Hoegh-Guldberg pointed out how sea cucumbers filter and clean the seafloor as they move, recycling nutrients into sand that’s cleaner going out than it is going in.
“They get food at the same time as [they’re] keeping the sandy surfaces clean,” Hoegh-Guldberg said.
One of the by-products of the sea cucumber’s sparkly clean digestion is an increase in calcium carbonate (CaCO3), a compound that keeps corals alive and thriving.
Professor Maria Byrne, the director of One Tree Island Research Station at the Great Barrier Reef, said sea cucumbers counter “the negative effects of ocean acidification.”

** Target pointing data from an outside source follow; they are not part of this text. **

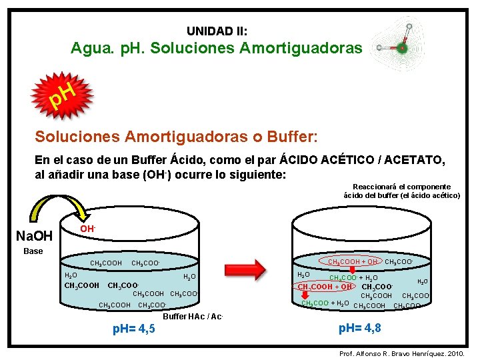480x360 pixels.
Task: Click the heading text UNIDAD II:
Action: coord(217,31)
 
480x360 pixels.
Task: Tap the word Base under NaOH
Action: coord(33,251)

“In a healthy reef, dissolution of calcium carbonate sediment by sea cucumbers and other bioeroders appears to be an important component of the natural calcium carbonate turnover,” Byrne explained to the University of Sydney.
Sea cucumbers have been on the decline due to overfishing and ocean pollution, but scientists hope to boost conservation efforts by spreading the word about the key role they play in their underwater ecosystems.

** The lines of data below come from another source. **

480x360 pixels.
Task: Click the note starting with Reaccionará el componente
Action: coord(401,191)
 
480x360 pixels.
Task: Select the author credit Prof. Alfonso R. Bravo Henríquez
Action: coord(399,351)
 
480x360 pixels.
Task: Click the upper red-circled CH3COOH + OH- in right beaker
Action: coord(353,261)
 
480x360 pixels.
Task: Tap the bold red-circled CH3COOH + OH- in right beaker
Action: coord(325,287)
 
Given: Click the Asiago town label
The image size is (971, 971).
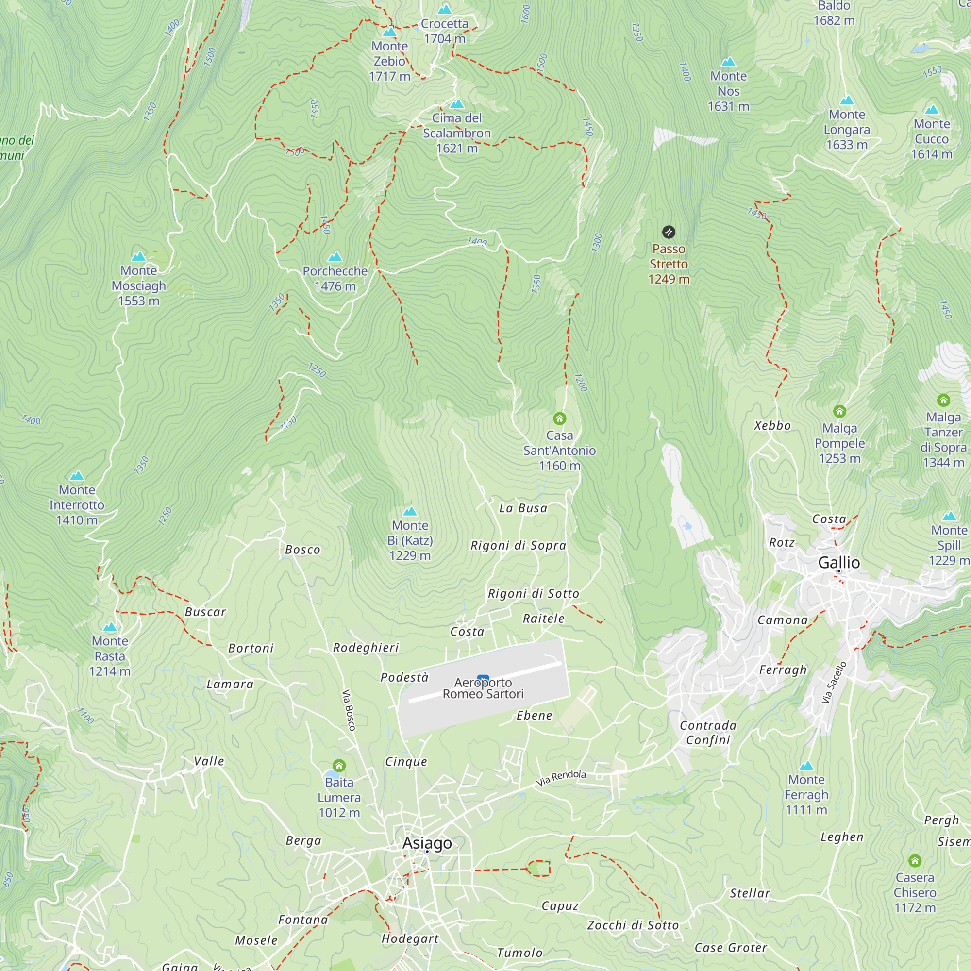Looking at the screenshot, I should click(x=427, y=843).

Fortunately, the discovery of this new species of sea cucumber hopefully signals that the tide is turning in the right direction for them — and their ocean neighbors.
“Sea cucumbers provide an extra level of insurance against the things that are causing coral decline,” marine ecologist Cody Clements told NPR this past spring.
“Doesn't mean it's gonna fix everything, but we want to give them as much of a fighting chance as we can.”